We calculated the PC score using Principal Component Analyses and used the first four PC scores to calculate the silhouette statistics using the ‘cluster’ package71 (version 2.1.0) to assess two different aspects:

  • Preservation of biological signals, in which we calculated the silhouette score for clustering by individual pigs (P1 and P2) samples and higher scores signify better preservation.

  • Removal of Unwanted variations, in which we calculated the silhouette scores for clustering by an experimental factor (e.g., storage condition) within each pig group, with lower scores signifying better removal.

Differential abundance analysis

We also performed an additional specificity assessment for the methods through differential abundance analysis using edgeR31,32 on samples from the same source (P1) between frozen and unfrozen storage conditions.

  • ComBat is excluded from this analysis as it only produces a transformed adjusted data matrix and not the estimated factors of unwanted variations necessary for covariates in differential abundance analysis.

  • Corrected count from ComBat-Seq was directly used as input for the analysis using edgeR with frozen/unfrozen storage condition as covariates.

  • For RUV methods, original counts were used as depedent variable with the frozen/unfrozen storage condition along with the estimated unwanted factors (W) used as covariates.

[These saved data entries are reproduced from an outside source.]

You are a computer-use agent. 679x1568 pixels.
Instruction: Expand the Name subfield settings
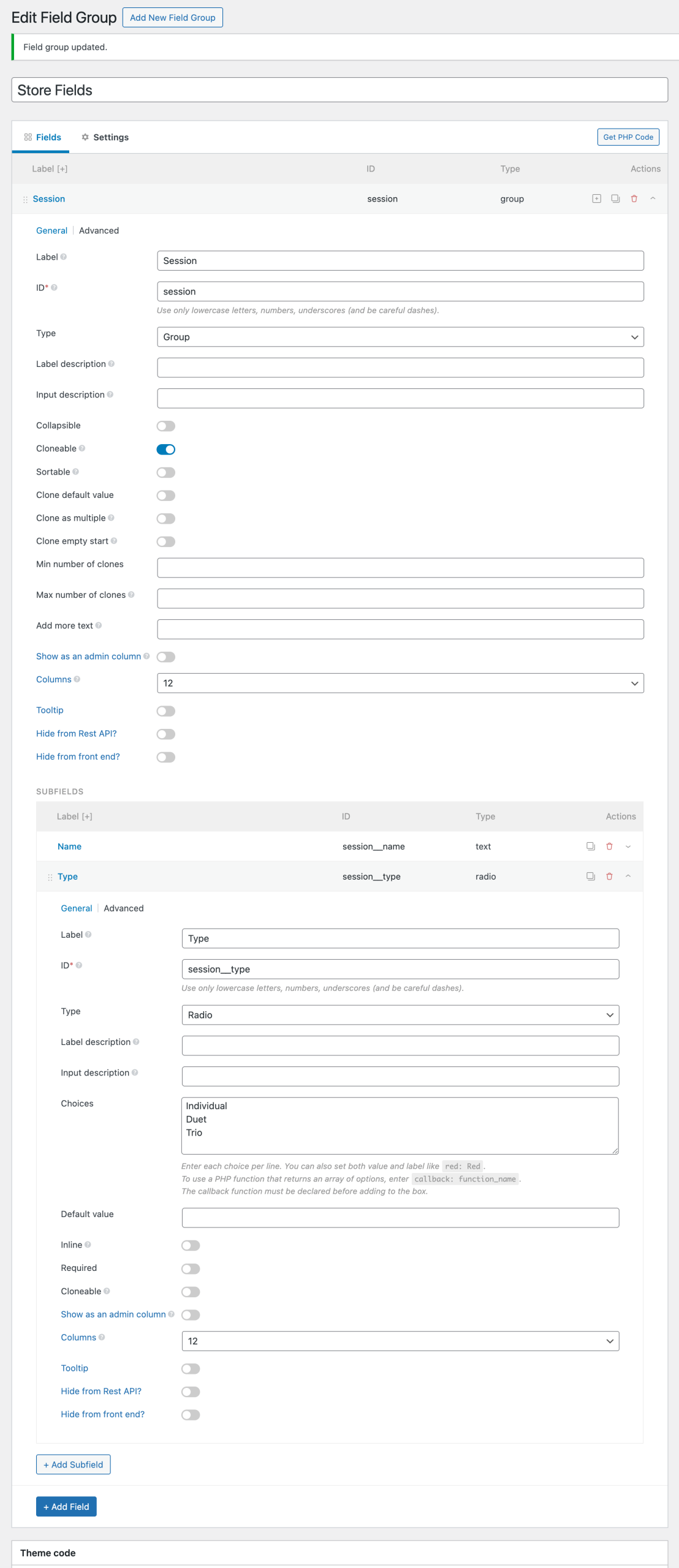click(x=628, y=846)
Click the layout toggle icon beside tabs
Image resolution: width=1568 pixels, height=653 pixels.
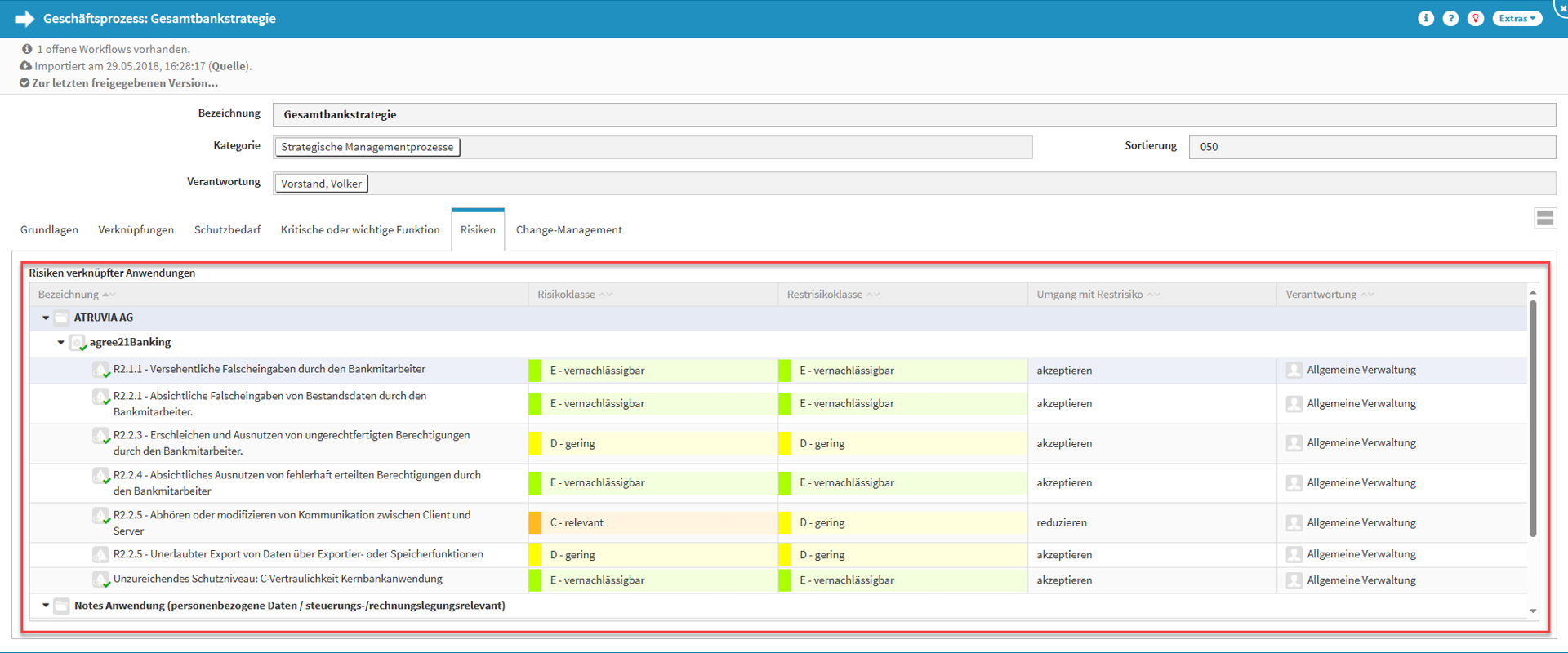1544,218
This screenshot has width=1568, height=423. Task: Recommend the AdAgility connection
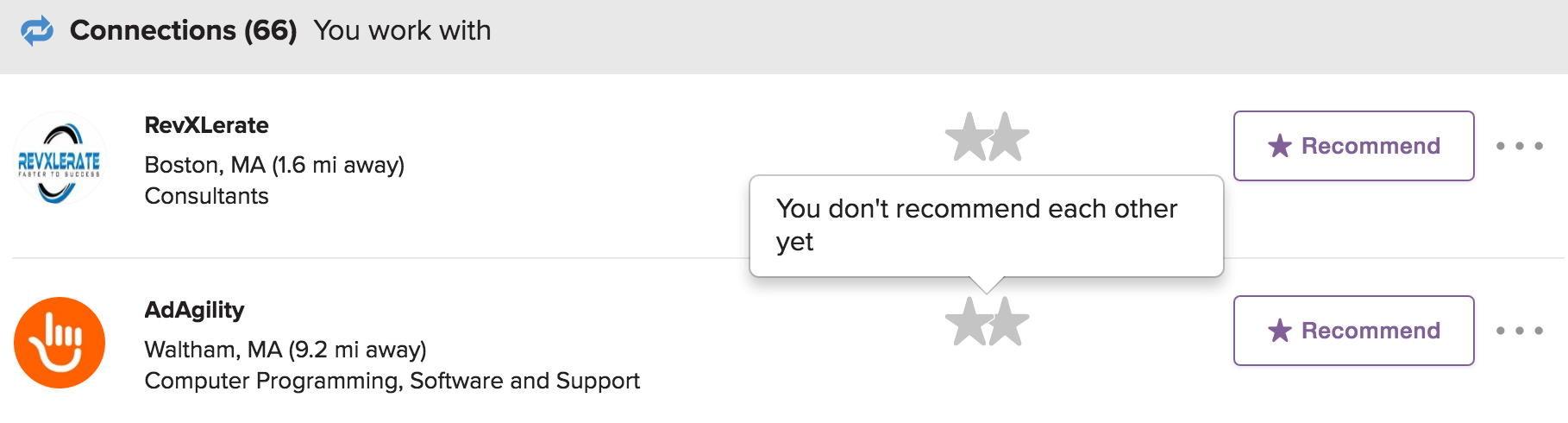pos(1353,331)
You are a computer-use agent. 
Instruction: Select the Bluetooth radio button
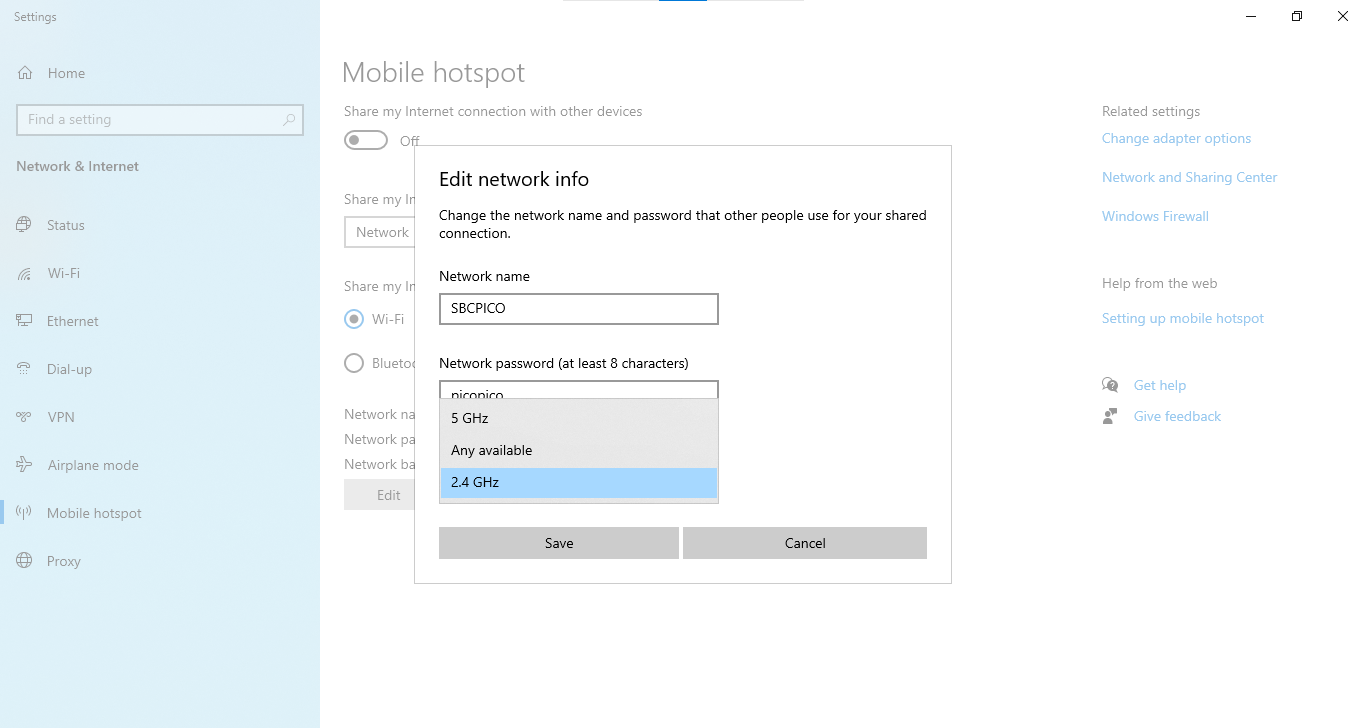pos(353,363)
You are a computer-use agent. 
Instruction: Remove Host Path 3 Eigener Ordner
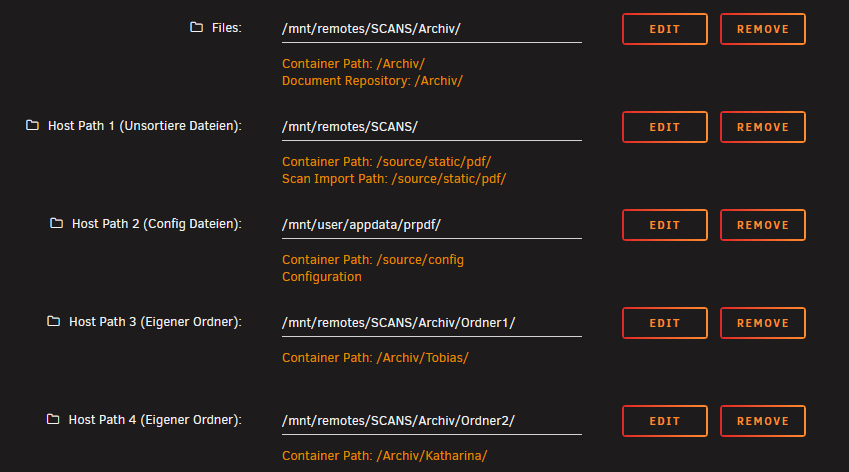point(762,323)
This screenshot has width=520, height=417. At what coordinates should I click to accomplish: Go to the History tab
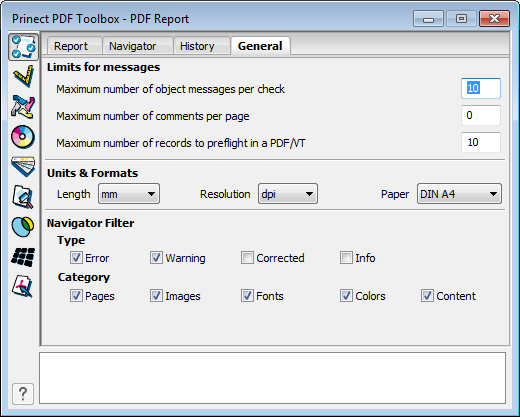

We set the significance threshold to those with p-value < 0.05 after FDR correction and with absolute log-fold change > 1. The proportion of null taxa was estimated using the qvalue function in the qvalue Bioconductor package.

Quantifying relative contribution from unwanted factors

We used RUV-III-NB to quantify unwanted factors in the data and analyze their relative contribution towards microbial taxa abundance. Hence, for our main analysis only spiked samples were used as the approach requires control features as input, which in our case included the 8 spike-in taxa and an additional set of 471 empirically constant taxa explained in the previous section. We set the same number of \(k\)=7 as stated in the previous section for consistency. We then used a negative binomial generalized linear model (glm.nb) and model the sequencing count of each microbial taxa as a function of (progressively) cumulative unwanted factors. We calculated the Pseudo‐R2 from each model using the PseudoR2 function from the ‘DescTools’ R package (version 0.99.38)72 with Veall-Zimmermann correction73, as it is among the closest approximations to ordinary least square R2. The contribution of each individual unwanted factor (W) towards each microbial taxon is represented by the difference in pseudo-R2 between the cumulative nth and n − 1th models (i.e. contribution of W3 was calculated by subtracting the pseudo-R2 accounting for unwanted factors W1 + W2 + W3 with the value accounting for unwanted factors W1 + W2). To see the effect of known technical variations on microbial abundance, we then took the top 100 affected microbial taxa by each of the individual factor of unwanted variations, ranked based on their pseudo-R2 and grouped based on taxonomic class. From the top 100 affected microbial taxa in each factor of unwanted variation, we calculated the proportion of their abundance in an average sample. For each of the most dominantly affected microbial classes, we also performed Wilcoxon signed rank test between storage conditions and Kruskal–Wallis test to compare the different freeze-thawing cycles and library preparation kits on log2-transformed, TSS-normalized data.